PCA technology is extremely user-friendly. Run as an easy-to-operate ELISA format, the assays provide rapid, accurate and sensitive measurement of mAb HOS with utility across all stages of mAb development.
Distribution of the 34 antibodies in the Antibody Array. The pAb array employed by PCA technology covers the amino acid sequence of the entire mAb.
When establishing a mAb manufacturing process, various conditions require careful optimization. Changes originating from cell line engineering, media and additive selections, and process development may result in changes to the HOS of a therapeutic mab. The following data, generated using our RituBridge PCA ELISA, show the effects of a variety of harsh conditions – oxidation, heat and high pH - on the HOS of the mAb Rituxan, which is used to treat various forms of CD20-positive non-Hodgkin’s lymphoma. While all three conditions caused the mAb to unfold, the pattern of unfolding was markedly different in each case, giving rise to a different HOS fingerprint under each condition tested.
The effect of oxidation, heat and pH change on Rituxan, measured using the RituBridge PCA ELISA 1 (of 3). Spikes in optical density occur when normally inaccessible epitopes become exposed, and are indicative of changes in HOS.
In addition to evaluating the effect of physicochemical conditions on a mAb, PCA ELISAs can also be used to compare a biosimilar to multiple lots of an originator molecule. The data below clearly illustrates excellent similarity of a candidate biosimilar to its innovator with only potential deviation at Ab region 9.
It is important to note that although a biosimilar may demonstrate a different HOS signature to the originator molecule, these changes may not always be clinically relevant. PCA ELISA data adds significant value to the evidence which is required to support an FDA submission.
Comparison of a biosimilar to five different lots of an originator molecule illustrates four regions (5, 9, 17 and 30) where performance deviances may be present.
InnoPlex is a PCA that specifically targets novel therapeutic mAbs based on the conserved structure of IgG1 from a CHO cell line. While each of the PCA ELISA formats allows three compounds to be measured in parallel, we have increased this assay’s throughput to approximately 45 compounds per plate in duplicate by developing a multiplexed methodology known as InnoPlex.
InnoPlex incorporates Luminex® Corporation’s xMAP® technology with the InnoBridge ELISA to allow simultaneous detection of multiple analytes using specialized microspheres color-coded with varying combinations of dyes. By immobilizing the pAbs on the surface of these beads it is now possible to screen each of the 34 target epitopes concurrently within a single well of a 96-well plate.
Example data from the multiplexing of Ritubridge & InnoBridge to become RituPlex and InnoPlex, high-throughput PCAs.
Performance of the RituBridge ELISA antibodies 1-34, multiplexed with xMAP technology (RituPlex), control known Biosimilar Mab treated at low pH.
Change detected in a new therapeutic Mab (unknown biosimilar) under pH induced stress utilizing the INNOPLEX multiplex PCA assay on Luminex xMAP™ Technology.
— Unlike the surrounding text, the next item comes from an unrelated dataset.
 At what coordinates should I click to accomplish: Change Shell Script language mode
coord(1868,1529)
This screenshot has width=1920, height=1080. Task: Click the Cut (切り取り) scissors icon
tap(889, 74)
The likelihood of therapeutic mAbs being immunogenic is an issue that has previously been well-documented, and the significance of this issue is exemplified in a 2018 publication by Song et al. Within their study the authors demonstrated the InnoPlex method to be suitable for HOS analysis in the development of therapeutic antibodies, generating PCA data which correlated well with protein stability results from traditional methods such as size-exclusion chromatography.5
The study authors also detected various structural differences between mAbs, with one important observation being that processing conditions resulted in antibody aggregation which caused significantly higher exposure to the antibody epitopes. They noted that this had the potential to lead to a “foreign” molecule which could cause immunogenicity.